Çocuk Sıhhati ve Hastalıkları Uzmanı Dr. Zeynep Gizem Ergün Özdel, aşılama ile önlenebilecek hastalıkları geçirmektense, bu hastalıklardan …
Çocuk Sıhhati ve Hastalıkları Uzmanı Dr. Zeynep Gizem Ergün Özdel, aşılama ile önlenebilecek hastalıkları geçirmektense, bu hastalıklardan korunmanın hem çocuklar hem de ebeveynler için daha kolay ve ekonomik olduğunu söyledi.
Aşılama ile immünobiyolojik casuslar kullanılarak bağışıklık sisteminin uyarıldığını ve yapay olarak hastalıklara karşı bağışıklık oluşturulduğunu söz eden Özel Medicana Bursa Hastanesi Çocuk Sıhhati ve Hastalıkları Uzmanı Dr. Zeynep Gizem Ergün Özdel, “Büyümenin, gelişmenin ve öğrenmenin süratli olduğu çocukluk periyodunda geçirilen hastalıklar çocukların yaşıtlarından geri kalmalarına sebep olabilir. Aşılama ile önlenebilecek hastalıkları geçirmektense, bu hastalıklardan korunmak hem çocuklar hem de ebeveynler için daha kolay ve ekonomiktir. Çocukluk çağında geçirilen bu hastalıklar yaşıtlarından geri kalmalarına yol açabilir ve hatta kalıcı hasar bırakabilir. Önlenebilir hastalıklara karşı çocukları korumamak, bu çocukların ergenlik ve erişkin devir fizikî ve ruhsal sıhhatlerini etkilemekte ve toplum sıhhatini riske atmaktadır” dedi.
Öteki bir boyutu ile aşılanan çocukların bağışıklama ile korunmasının yanı sıra çocuk hastalığı geçirmeyeceğinden aşılanmamış şahıslara de bulaştırmayacağını, böylelikle bu hastalıkların daha az görülerek, toplum bağışıklığı oluşacağını belirten Özdel, “Toplum bağışıklığı ile aşılanma vakti gelmemiş bebekler, aşılanmasına pürüz durumu olan, bağışıklık sistemi yetmezliği yahut kanser üzere hastalığı olan toplumdaki başka bireyler de korunmuş olur. Yalnızca çocukların değil yetişkinlerinde bağışıklaması kıymetlidir. Ömrünün birinci aylarındaki bebekler ve bağışıklık sistemi yetersiz olan olgular bilhassa enfeksiyon hastalıkları açısından risk altındadır. Çarçabuk hastalanan ve hastalıkla baş edebilecek kadar bağışıklığı kuvvetli olmayan bebeklere enfeksiyonlar etraflarından bulaşmaktadır. Aşı yapılsa da kâfi bağışıklığın oluşması vakit aldığından çocukla teması olan etrafının aşılanması bebek ve çocukları hastalıklara karşı koruyabilir” diye konuştu.

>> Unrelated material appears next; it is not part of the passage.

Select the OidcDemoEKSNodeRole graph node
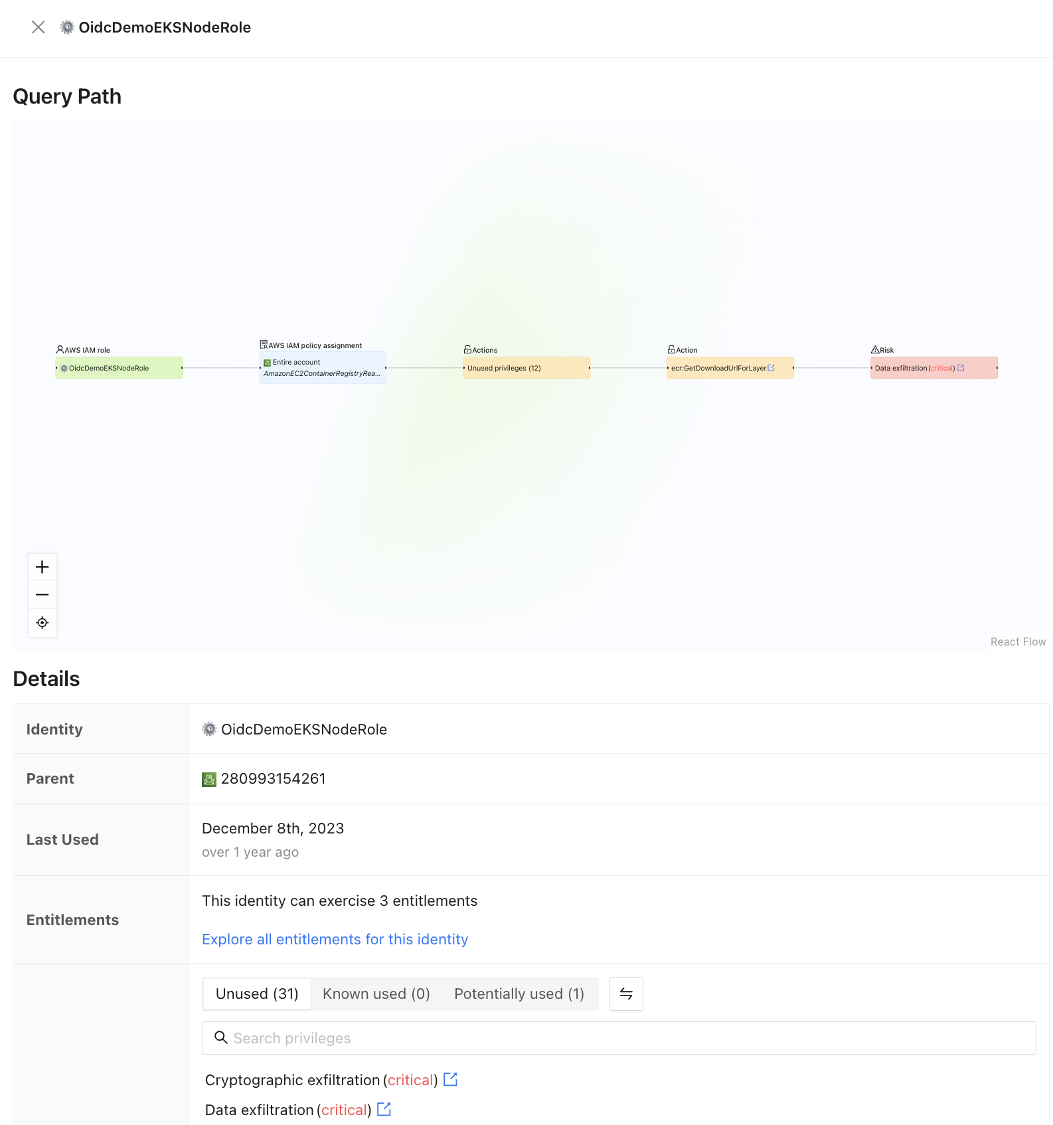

Aşı ile korunabilir hastalıkları denetim altına almak ve ortadan kaldırmanın, hassas yaş kümelerine enfeksiyona yakalanmadan evvel ulaşıp, bağışıklamalarının sağlanması ve aşı ile korunabilir hastalıkların ve bu hastalıklardan kaynaklanan sakatlık ve ölümlerin engellenmesinin hedeflendiğini tabir eden Özdel, “Türkiye’de de 1981 yılında ‘Genişletilmiş Bağışıklama Programı’ başlatılmış ve o devirde difteri, boğmaca, çocuk felci, tüberküloz, kızamığın dahil edildiği çocukluk çağı aşı takviminin temelleri atılmıştır. Aşı çalışmaların başarısı sonucunda 1998 yılından beri ülkemizde çocuk felci olgusu görülmemiş başka hastalıkların görülme sıklıkları epeyce azalmıştır. İlerleyen yıllarda kızamıkçık, kabakulak ve H. İnfluenza aşısı, Hepatit B, pnömokok (zatürre aşısı) Hepatit A ve son olarak 2013 yılı şubat ayında suçiçeği aşısı şimdiki aşı programına eklenmiştir. Çocukluk çağı aşılama programları teknolojik ilerlemeler ve şimdiki literatür ışığında tertipli olarak yenilenmektedir” dedi.